Task input:
>>>>
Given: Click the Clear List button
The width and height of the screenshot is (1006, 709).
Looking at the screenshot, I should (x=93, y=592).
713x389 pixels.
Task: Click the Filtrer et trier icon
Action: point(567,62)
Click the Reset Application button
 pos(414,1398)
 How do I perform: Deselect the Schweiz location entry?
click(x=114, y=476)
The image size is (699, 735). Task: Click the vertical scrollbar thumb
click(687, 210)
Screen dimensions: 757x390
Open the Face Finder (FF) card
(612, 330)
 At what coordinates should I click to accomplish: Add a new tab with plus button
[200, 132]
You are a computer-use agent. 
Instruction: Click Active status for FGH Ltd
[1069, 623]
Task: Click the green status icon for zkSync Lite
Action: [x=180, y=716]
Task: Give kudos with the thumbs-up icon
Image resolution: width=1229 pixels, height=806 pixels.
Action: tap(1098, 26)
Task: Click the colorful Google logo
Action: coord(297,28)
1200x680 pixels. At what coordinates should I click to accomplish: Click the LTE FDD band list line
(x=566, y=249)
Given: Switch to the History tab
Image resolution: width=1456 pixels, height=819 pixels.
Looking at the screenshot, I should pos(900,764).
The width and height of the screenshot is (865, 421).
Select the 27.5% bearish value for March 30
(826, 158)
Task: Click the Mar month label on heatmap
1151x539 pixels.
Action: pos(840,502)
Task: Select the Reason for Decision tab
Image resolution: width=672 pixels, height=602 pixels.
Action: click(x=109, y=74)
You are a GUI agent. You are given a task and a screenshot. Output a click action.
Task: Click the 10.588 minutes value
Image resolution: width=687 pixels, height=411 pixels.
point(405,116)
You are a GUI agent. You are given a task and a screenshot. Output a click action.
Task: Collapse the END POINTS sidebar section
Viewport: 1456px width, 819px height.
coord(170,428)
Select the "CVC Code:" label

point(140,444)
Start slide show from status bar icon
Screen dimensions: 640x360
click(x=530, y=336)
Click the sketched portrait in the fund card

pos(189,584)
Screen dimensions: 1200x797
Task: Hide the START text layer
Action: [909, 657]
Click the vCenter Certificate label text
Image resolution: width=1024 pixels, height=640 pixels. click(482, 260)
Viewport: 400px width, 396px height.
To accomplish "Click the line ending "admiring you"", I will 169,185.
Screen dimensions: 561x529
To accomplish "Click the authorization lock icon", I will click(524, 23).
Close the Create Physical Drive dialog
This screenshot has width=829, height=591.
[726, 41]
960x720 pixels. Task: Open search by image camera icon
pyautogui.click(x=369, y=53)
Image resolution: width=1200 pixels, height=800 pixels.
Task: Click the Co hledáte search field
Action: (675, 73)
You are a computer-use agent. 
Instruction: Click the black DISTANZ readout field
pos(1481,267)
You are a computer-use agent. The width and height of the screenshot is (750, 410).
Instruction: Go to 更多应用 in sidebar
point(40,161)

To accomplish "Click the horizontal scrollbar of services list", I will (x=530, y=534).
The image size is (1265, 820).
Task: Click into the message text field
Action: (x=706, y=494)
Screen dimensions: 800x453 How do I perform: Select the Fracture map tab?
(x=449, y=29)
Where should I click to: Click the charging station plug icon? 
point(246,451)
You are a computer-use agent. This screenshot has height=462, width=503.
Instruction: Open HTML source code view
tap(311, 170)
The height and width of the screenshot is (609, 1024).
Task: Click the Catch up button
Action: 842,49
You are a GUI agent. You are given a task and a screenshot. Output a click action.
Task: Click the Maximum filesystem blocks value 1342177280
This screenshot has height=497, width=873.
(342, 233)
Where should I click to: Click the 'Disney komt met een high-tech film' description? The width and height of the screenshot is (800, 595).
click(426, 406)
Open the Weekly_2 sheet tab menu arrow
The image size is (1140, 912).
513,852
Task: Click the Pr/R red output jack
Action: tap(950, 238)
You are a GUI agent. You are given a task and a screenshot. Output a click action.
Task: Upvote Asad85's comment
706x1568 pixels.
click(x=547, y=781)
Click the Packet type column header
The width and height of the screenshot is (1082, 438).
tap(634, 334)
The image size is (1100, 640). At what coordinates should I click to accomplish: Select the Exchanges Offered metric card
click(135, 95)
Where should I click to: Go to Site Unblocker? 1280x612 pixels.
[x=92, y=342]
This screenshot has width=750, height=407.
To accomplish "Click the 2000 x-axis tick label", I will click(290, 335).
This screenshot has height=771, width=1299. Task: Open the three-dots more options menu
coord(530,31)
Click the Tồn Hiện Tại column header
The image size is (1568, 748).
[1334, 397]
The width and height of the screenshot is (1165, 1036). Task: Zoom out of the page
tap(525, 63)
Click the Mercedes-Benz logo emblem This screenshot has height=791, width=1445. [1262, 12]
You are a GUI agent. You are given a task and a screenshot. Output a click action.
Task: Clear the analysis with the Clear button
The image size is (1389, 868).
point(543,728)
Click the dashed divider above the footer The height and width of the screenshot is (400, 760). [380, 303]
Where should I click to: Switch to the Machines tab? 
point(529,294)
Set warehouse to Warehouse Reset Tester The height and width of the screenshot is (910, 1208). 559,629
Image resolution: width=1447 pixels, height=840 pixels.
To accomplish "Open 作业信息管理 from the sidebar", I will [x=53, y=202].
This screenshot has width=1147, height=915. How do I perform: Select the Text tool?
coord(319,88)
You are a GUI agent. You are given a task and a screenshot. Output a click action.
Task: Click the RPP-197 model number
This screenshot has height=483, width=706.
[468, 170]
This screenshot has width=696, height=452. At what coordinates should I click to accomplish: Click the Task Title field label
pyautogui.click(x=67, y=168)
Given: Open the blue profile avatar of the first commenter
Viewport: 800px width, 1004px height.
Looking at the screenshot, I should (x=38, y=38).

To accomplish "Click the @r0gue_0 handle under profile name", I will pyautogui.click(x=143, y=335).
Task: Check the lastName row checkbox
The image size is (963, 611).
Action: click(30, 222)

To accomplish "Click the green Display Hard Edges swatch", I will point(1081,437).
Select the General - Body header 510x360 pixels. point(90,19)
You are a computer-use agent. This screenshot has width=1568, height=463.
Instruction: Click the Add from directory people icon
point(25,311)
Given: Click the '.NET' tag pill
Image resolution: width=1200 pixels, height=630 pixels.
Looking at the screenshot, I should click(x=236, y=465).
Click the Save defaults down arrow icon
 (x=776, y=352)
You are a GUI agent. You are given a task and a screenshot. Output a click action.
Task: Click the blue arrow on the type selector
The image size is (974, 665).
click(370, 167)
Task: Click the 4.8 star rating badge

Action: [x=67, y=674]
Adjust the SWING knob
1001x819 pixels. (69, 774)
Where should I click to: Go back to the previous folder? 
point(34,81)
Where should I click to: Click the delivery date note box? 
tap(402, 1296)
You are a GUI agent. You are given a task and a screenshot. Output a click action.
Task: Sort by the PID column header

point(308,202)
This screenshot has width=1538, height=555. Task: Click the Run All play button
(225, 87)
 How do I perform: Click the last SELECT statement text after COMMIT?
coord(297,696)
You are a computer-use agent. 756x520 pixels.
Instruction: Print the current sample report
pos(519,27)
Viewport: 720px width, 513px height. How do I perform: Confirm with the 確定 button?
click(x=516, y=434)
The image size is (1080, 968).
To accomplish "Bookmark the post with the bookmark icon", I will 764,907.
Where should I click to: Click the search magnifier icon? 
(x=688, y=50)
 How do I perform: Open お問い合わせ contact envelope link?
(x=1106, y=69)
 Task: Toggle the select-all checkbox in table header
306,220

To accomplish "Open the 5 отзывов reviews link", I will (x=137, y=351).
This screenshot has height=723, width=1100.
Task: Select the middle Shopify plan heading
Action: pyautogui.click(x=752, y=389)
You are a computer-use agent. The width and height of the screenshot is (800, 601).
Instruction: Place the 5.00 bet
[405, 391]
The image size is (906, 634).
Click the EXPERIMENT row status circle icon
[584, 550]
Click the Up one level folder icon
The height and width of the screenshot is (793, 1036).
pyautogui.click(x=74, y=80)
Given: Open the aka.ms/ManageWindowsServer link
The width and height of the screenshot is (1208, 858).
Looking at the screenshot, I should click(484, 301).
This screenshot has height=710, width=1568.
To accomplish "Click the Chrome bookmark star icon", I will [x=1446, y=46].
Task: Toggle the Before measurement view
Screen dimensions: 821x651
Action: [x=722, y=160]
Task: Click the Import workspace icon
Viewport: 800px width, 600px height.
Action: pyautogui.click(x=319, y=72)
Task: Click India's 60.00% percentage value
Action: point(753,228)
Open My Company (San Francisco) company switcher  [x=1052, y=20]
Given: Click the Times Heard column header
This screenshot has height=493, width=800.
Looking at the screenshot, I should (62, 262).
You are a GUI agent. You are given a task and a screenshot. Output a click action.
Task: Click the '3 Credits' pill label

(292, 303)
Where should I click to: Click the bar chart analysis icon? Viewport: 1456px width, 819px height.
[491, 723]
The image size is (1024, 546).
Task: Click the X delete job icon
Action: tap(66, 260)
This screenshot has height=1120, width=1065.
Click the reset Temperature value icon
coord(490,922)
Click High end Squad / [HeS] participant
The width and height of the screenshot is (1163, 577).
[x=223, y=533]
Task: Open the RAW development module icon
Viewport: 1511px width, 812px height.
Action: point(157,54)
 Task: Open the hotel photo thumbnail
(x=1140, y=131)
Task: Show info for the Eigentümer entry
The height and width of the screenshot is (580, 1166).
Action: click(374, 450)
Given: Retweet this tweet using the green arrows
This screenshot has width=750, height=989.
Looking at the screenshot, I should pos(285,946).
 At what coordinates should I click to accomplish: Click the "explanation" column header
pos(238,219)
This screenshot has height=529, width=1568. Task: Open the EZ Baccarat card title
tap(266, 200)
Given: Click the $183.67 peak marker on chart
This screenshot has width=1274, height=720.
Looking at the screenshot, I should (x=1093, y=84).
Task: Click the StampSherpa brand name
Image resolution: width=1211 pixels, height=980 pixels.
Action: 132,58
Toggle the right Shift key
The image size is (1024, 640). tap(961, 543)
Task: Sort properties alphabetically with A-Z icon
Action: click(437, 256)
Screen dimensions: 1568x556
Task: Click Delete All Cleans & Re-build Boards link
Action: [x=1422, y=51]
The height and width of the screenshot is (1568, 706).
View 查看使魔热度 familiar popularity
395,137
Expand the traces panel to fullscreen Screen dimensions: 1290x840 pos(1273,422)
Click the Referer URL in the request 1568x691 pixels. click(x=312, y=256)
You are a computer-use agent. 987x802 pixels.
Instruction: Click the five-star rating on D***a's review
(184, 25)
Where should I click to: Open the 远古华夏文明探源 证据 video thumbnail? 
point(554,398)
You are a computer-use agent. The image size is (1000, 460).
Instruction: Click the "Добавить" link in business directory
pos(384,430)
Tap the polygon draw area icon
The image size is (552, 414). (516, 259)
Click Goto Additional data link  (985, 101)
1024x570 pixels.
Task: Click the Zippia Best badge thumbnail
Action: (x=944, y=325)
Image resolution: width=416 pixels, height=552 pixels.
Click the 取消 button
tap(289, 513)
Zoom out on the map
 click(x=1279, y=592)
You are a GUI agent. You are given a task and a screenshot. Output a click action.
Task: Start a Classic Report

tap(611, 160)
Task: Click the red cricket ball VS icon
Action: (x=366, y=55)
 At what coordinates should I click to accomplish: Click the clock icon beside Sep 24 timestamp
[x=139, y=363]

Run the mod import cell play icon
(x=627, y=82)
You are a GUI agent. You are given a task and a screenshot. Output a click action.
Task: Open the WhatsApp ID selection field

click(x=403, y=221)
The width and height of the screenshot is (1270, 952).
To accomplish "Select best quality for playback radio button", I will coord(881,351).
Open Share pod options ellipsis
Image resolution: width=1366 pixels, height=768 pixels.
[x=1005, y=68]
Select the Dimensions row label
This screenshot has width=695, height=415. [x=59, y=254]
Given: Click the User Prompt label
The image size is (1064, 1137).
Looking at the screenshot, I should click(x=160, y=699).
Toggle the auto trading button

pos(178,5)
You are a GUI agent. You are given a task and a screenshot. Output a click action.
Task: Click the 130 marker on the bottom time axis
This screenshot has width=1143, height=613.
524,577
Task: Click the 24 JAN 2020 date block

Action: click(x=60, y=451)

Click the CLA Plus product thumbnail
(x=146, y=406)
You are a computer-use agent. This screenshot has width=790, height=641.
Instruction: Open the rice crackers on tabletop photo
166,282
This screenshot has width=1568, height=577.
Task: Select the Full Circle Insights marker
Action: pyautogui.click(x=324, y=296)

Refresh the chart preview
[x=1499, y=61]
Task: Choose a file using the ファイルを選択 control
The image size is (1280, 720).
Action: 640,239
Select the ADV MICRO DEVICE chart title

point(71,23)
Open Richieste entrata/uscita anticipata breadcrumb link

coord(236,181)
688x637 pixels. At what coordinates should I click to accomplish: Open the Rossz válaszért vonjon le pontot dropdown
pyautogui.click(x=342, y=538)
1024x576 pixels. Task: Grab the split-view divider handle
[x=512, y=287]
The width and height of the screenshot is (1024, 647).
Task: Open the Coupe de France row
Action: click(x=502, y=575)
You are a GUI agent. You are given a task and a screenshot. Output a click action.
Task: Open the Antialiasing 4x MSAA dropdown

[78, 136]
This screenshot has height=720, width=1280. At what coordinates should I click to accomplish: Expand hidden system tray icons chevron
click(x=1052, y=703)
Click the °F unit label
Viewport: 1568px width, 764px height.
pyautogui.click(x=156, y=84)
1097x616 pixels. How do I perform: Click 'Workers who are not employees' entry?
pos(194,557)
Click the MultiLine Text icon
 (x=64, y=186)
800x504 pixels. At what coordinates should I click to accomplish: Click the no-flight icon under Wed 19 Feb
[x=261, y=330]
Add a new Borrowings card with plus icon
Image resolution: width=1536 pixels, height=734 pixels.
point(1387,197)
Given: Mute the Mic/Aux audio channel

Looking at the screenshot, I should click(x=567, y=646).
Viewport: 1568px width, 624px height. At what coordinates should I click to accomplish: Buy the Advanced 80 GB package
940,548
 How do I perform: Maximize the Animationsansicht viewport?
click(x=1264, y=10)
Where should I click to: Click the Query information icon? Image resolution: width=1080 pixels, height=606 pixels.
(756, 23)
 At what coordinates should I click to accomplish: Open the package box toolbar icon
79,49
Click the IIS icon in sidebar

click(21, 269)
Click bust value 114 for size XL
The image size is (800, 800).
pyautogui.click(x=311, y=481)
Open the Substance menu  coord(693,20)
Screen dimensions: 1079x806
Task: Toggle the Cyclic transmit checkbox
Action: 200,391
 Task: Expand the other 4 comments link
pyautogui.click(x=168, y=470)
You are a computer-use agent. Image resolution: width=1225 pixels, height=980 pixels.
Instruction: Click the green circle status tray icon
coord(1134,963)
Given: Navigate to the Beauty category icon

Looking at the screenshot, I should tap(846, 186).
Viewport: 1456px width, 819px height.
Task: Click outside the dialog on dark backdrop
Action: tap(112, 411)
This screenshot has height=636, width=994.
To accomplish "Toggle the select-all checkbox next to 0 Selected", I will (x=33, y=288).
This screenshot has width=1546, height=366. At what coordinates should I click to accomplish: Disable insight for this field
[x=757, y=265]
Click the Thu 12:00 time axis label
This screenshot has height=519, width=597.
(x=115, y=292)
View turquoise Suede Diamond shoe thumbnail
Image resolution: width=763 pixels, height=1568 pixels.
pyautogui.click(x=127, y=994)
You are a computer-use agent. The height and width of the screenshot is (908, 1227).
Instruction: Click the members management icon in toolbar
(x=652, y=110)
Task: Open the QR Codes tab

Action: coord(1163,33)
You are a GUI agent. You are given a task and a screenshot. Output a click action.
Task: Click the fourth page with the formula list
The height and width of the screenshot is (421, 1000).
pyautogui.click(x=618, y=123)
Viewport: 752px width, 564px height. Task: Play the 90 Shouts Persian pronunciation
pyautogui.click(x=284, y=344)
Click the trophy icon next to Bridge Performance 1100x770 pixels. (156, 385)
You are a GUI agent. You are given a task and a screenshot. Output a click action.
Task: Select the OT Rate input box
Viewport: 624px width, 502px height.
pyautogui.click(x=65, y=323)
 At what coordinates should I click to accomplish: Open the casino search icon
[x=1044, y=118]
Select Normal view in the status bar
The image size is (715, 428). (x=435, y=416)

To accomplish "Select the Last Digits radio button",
<<<<
What this task involves:
State how many lines in the records above contain the word "profile". Give nothing but the number.

Problem solution:
2